EXERCISES
1/ In the phone-charges text, rewrite the span from "And AT&T waived" to "about their expenses.", replacing "faucet" with "tap".
2/ Decide whether each statement agrees with the phone-charges text, and support each yes or no with the deciding words quoted from it: (a) AT&T waived the charge once it was pointed out. (b) Customers can tell the phone company to cap service at $100 per month. (c) Georgia Taylor is described as a spokesperson for AT&T.

GIVEN TEXT
This isn't an errant bill or anything. The person called long distance that much in two months.
And AT&T waived it after it was pointed out. So why freak out about this?
Finally, I'm really ashamed of slashdot approving an article which refers to an AT&T spokesperson as a "spokeshole" for no reason. Georgia Taylor didn't do anything to deserve that.
Show some maturity, slashdot.
Well, let's see here.
Firstly, there's no immediate feedback on phone charges. A running faucet or light left on will get noticed and turned off - people *want* to be sensible about their expenses.
Imagine a running faucet going unnoticed for 4 weeks. Phone services are like that.
Secondly, when the user does nothing different and suddenly gets these charges, can you really blame the user?
Imagine you work adjacent to the waterfront district, the Queen Mary happens to be docked there, and your phone calls are picked up by their tower and considered an international call - you've just racked up several hundred dollars for no apparent reason. Is it the user's fault?
Thirdly, there's no safeguards or limit switches in the system. You can't say to the phone company "I want service capped at $100 per month, alert me if it goes over".

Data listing
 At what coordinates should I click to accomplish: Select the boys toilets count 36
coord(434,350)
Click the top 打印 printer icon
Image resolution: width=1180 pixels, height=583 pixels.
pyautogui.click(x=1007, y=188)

WRITTEN ANSWERS
1/
And AT&T waived it after it was pointed out. So why freak out about this?
Finally, I'm really ashamed of slashdot approving an article which refers to an AT&T spokesperson as a "spokeshole" for no reason. Georgia Taylor didn't do anything to deserve that.
Show some maturity, slashdot.
Well, let's see here.
Firstly, there's no immediate feedback on phone charges. A running tap or light left on will get noticed and turned off - people *want* to be sensible about their expenses.

2/
(a) Yes: "And AT&T waived it after it was pointed out."
(b) No: "You can't say to the phone company "I want service capped at $100 per month, alert me if it goes over"."
(c) Yes: "refers to an AT&T spokesperson as a "spokeshole" for no reason. Georgia Taylor didn't do anything to deserve that."